Reading text
---+---
He says they told him they would look into his claim that they'd arrested the wrong man. But shifts kept changing, along with people who knew his tale, and he kept being moved along in the system toward a prison cell.
After his 1 p.m. hearing in Family Court on Nov. 24, Shuler's attorney accompanied him to the lockup, but at 3 p.m. she went to feed her parking meter. When she got back, Shuler was gone.
She says she figured that if his problem wasn't straightened out he'd call her. He didn't.
Instead, he was transported to 1401 Arch St. and then to prison, where he arrived around 6 p.m. He gave up his keys, his iPod, his wallet with his name on his license and credit cards. He was put in a holding cell with about 40 other prisoners. Three times "Bernard McDonald" was called before Shuler thought to answer.
"It was," he says, "like a dream." A bad one.
About 3 a.m. he was called - again by the wrong name - and he told the officer his problem. He remembers saying, "Sir, it's a funny thing. I'm here on a mistaken identification."
The officer said he'd sort everything out, but first he had 100 inmates to process.
---+---
(Collected data entries)
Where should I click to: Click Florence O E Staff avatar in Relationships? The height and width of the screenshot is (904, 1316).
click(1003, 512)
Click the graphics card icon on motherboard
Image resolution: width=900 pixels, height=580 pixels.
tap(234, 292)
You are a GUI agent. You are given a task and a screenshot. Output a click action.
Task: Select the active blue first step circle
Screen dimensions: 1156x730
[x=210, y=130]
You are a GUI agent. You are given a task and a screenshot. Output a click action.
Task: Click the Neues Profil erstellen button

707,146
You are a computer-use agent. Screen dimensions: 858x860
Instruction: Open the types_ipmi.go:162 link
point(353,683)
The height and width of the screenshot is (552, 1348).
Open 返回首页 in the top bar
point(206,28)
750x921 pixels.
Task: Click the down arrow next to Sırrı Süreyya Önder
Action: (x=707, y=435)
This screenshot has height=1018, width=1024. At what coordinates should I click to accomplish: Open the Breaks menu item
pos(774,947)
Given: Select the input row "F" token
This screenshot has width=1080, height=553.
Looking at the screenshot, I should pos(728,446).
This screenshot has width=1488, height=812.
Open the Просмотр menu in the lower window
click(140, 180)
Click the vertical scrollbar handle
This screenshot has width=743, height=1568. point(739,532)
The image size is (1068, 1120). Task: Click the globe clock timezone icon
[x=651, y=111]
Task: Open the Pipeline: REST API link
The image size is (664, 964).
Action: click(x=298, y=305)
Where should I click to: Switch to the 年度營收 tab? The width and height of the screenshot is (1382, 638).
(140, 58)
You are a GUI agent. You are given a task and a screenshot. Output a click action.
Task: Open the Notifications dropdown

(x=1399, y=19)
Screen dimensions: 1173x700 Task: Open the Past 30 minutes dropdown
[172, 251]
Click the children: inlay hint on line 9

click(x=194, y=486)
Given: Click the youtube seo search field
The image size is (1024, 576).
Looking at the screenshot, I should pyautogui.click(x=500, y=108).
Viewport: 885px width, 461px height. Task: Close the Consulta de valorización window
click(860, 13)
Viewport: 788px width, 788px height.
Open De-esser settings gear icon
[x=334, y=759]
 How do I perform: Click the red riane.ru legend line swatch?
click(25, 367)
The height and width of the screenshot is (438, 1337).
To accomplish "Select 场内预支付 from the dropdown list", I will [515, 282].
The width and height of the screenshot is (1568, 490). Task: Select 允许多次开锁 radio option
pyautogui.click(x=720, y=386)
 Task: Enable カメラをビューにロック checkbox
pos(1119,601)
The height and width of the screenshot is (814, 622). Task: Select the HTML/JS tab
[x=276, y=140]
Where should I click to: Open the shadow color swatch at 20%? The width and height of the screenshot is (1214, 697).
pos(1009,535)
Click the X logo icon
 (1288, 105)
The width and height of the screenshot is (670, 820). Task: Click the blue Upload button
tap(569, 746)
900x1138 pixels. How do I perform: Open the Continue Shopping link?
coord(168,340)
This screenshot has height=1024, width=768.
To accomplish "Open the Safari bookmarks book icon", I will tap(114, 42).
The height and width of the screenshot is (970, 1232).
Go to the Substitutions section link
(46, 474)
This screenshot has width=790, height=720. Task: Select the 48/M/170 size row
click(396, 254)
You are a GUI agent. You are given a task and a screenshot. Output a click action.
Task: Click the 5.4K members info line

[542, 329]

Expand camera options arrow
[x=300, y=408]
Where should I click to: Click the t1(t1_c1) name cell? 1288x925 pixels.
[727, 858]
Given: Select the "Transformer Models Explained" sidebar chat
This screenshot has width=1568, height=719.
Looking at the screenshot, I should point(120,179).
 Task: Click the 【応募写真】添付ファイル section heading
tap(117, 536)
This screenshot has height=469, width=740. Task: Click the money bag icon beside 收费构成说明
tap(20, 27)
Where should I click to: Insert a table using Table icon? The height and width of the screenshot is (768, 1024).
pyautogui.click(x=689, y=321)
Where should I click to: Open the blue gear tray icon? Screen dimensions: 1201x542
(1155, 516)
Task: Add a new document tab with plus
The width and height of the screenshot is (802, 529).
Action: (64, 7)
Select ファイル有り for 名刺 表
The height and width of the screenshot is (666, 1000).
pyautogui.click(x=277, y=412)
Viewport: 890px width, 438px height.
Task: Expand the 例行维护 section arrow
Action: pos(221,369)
---+---
Questions on the material
(1) Answer these questions using the article about Shuler's arrest:
(a) At what time did Shuler's attorney leave to feed her parking meter?
(b) About how many other prisoners were in the holding cell with Shuler?
(c) How many inmates did the officer say he had to process first?
(2) Write out the part of the article about Shuler's arrest running from "He says they" down to "a prison cell.", with no changes.

Solutions below
(1)
(a) 3 p.m.
(b) About 40
(c) 100

(2)
He says they told him they would look into his claim that they'd arrested the wrong man. But shifts kept changing, along with people who knew his tale, and he kept being moved along in the system toward a prison cell.